Die Standard(aus)sprache verfügt über ein Prestige, das es erlaubt, sie in den unterschiedlichsten Kommunikationssituationen sanktionsfrei einzusetzen, denn ihre Gebrauchsnorm gilt als repräsentativ für die gesamte Sprachgemeinschaft. Verwendet man eine Variante, die in der Sprachgemeinschaft negativ gewertet wird, kann es hörerseitig zu ablehnenden emotionalen Reaktionen kommen.
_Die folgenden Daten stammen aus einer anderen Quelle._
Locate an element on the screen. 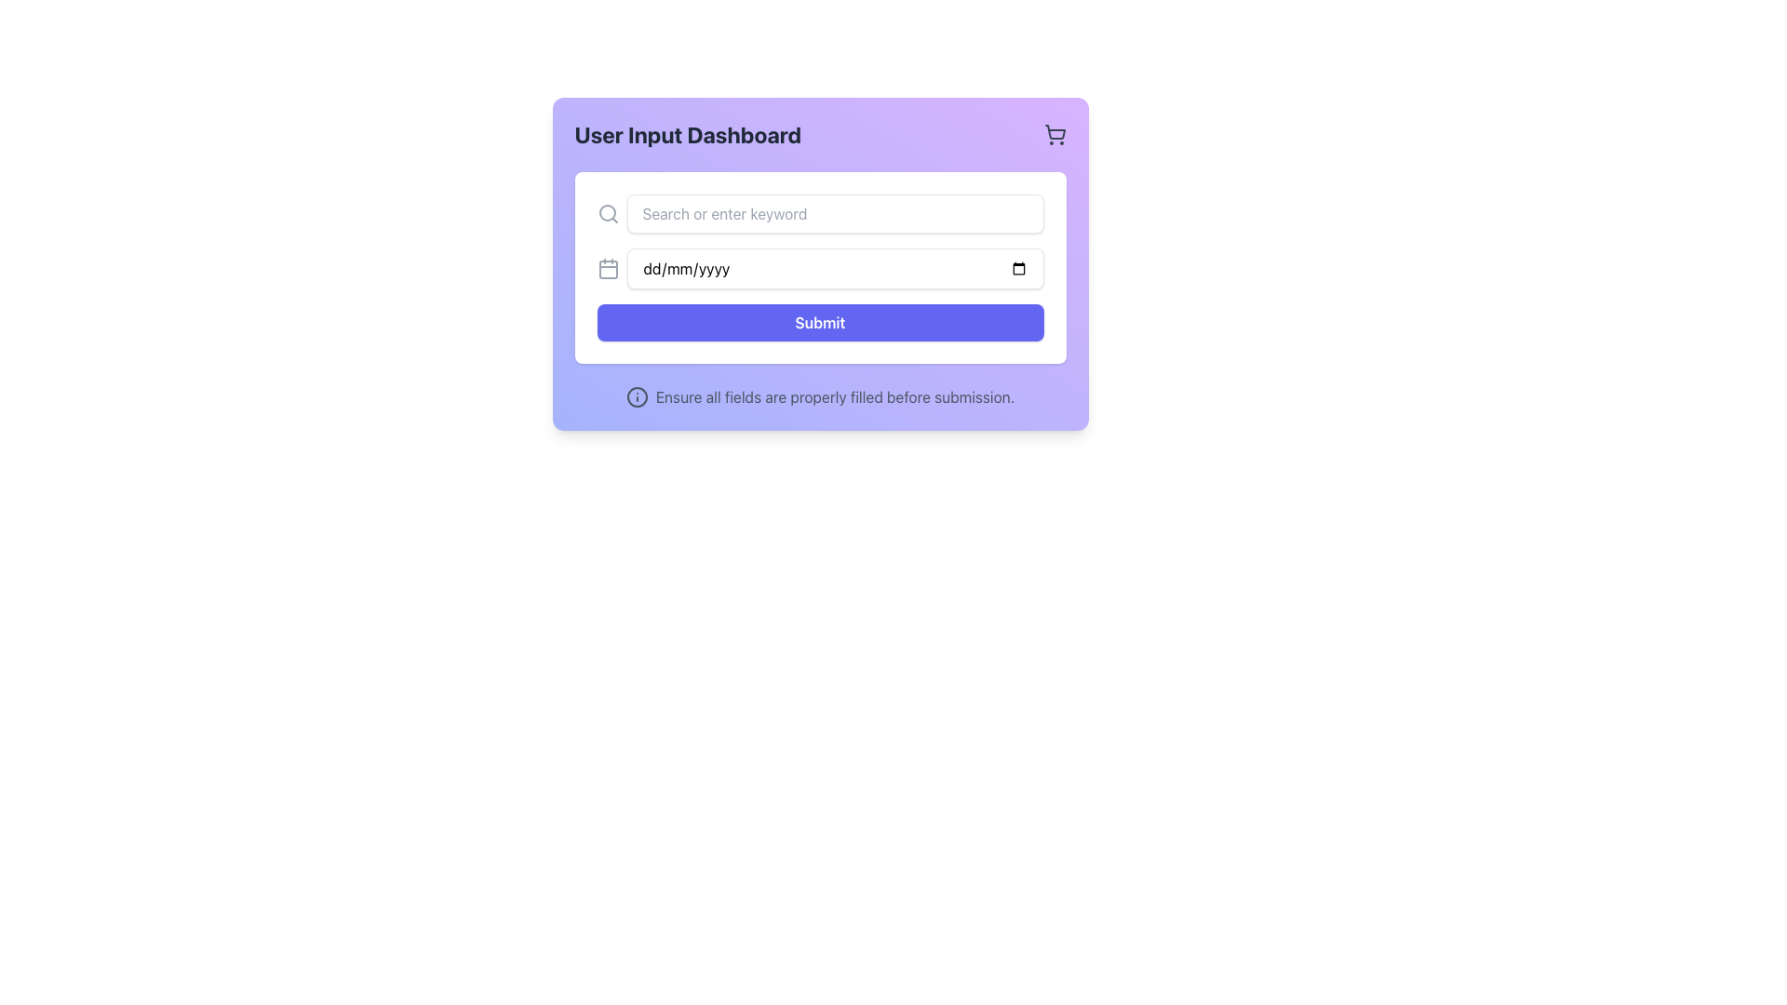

Bisweilen verwenden Lerner Aussprachevarianten der Fremdsprache, die außerhalb des neutralen Registers der Standardsprache liegen. Sie sind bemüht, durch ihre "intime" Kenntnis der phonetischen Variationsmöglichkeiten der Fremdsprache dem muttersprachlichen Gesprächspartner eine hohe psychosoziale Identifikation mit seiner Kultur zu signalisieren. Dies kann jedoch mitunter zum genau entgegengesetzten Effekt führen. Die Gesprächspartner können emotional distanziert oder ablehnend reagieren, denn sie empfinden ein derartiges sprachliches Verhalten als Vorspielen eines nicht vorhandenen Akkulturationsgrads.
Literatur
Prestige
Unter Prestige einer Sprachvarietät wird in der Soziolinguistik eine positive psychosoziale Wertung verstanden, aufgrund derer die betreffende Varietät im Ggs. zu anderen, z.B. Soziolekten oder Dialekten, über einen grösseren Verwendungsbereich verfügt. Das Prestige von verschiedenen Aussprachevarianten kann zusätzlich mit ästethischen Beurteilungen verbunden sein, sowohl innerhalb einer Sprache wie auch zwischen zwei Sprachen.
So gilt z.B. eine durch die sächsiche oder schwäbische Mundart geprägte Aussprache des Dt. im gesamtdt. (Binnen)Sprachraum als nicht prestigebehaftet, eine durch das Hamburgische geprägte im Vergleich dazu eher als neutral. Ein frz. Akzent im Dt. wird von dt. Muttersprachlern in der Tendenz eher als positiv gewertet, ein amerikan. dagegen eher als negativ.